A Generic Polynomial Time Approach to Separation by First-Order Logic Without Quantifier Alternation

Authors: Thomas Place and Marc Zeitoun

Published in: LIPIcs, Volume 250, 42nd IARCS Annual Conference on Foundations of Software Technology and Theoretical Computer Science (FSTTCS 2022)

Abstract

We look at classes of languages associated to fragments of first-order logic BΣ₁, in which quantifier alternations are disallowed. Each such fragment is fully determined by choosing the set of predicates on positions that may be used.

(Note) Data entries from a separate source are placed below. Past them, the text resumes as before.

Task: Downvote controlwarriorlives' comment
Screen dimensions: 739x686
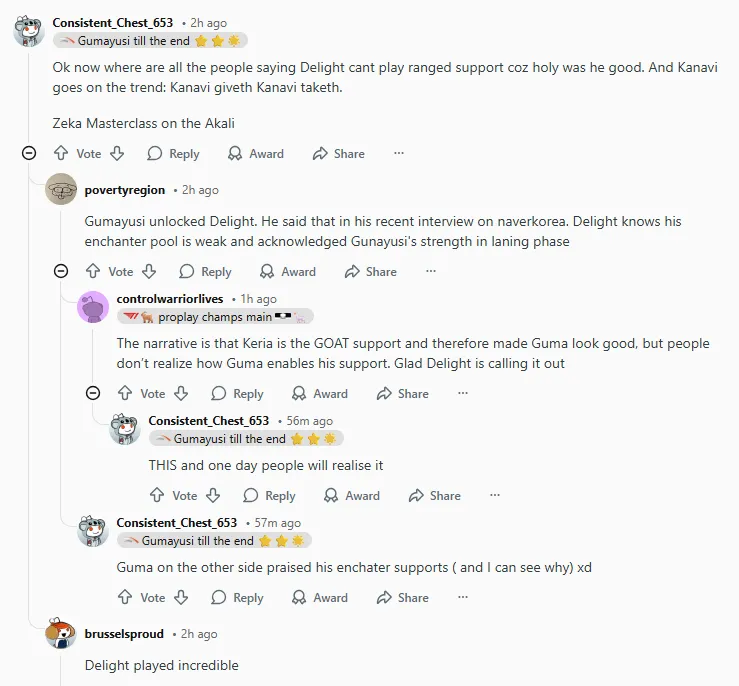Action: [x=181, y=394]
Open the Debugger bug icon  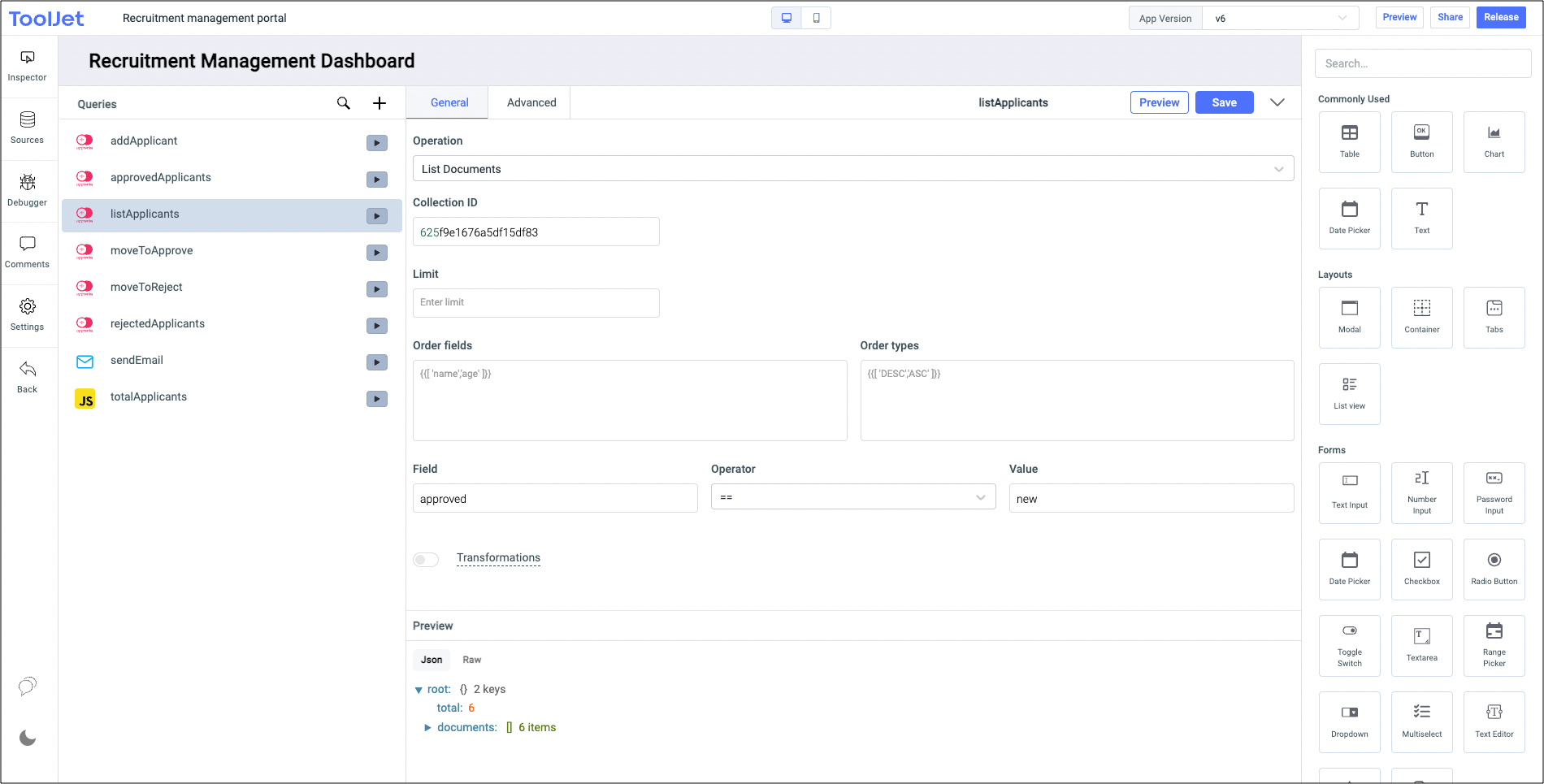28,183
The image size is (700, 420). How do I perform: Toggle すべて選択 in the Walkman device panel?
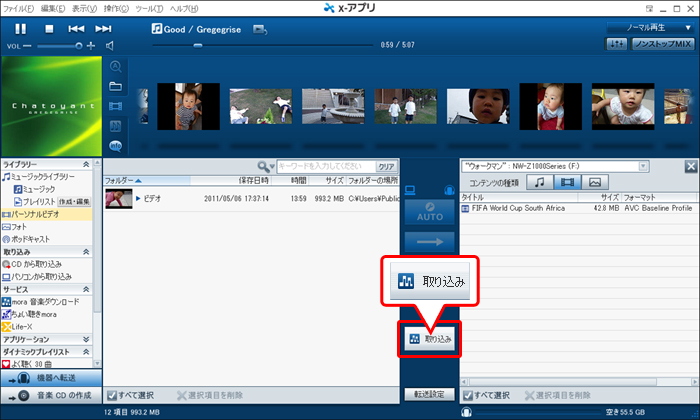pos(467,394)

Equipping first-order logic with the linear ordering and possibly the successor relation as predicates yields two natural fragments, which were investigated by Simon and Knast, who proved that these two variants have decidable membership: "does an input regular language belong to the class ?". We extend their results in two orthogonal directions. - First, instead of membership, we explore the more general separation problem: decide if two regular languages can be separated by a language from the class under study. - Second, we use more general inputs: classes 𝒢 of group languages (i.e., recognized by a DFA in which each letter induces a permutation of the states) and extensions thereof, written 𝒢^+. We rely on a characterization of BΣ₁ by the operator BPol: given an input class 𝒞, it outputs a class BPol(𝒞) that corresponds to a variant of BΣ₁ equipped with special predicates associated to 𝒞. The classes BPol(𝒢) and BPol(𝒢^+) capture many natural variants of BΣ₁ which use predicates such as the linear ordering, the successor, the modular predicates or the alphabetic modular predicates. We show that separation is decidable for BPol(𝒢) and BPol(𝒢^+) when this is the case for 𝒢. This was already known for BPol(𝒢) and for two particular classes of the form BPol(𝒢^+). Yet, the algorithms were indirect and relied on involved frameworks, yielding poor upper complexity bounds. In contrast, our approach is direct. We work only with elementary concepts (mainly, finite automata). Our main contribution consists in polynomial time Turing reductions from both BPol(𝒢)- and BPol(𝒢^+)-separation to 𝒢-separation. This yields polynomial time algorithms for several key variants of BΣ₁, including those equipped with the linear ordering and possibly the successor and/or the modular predicates.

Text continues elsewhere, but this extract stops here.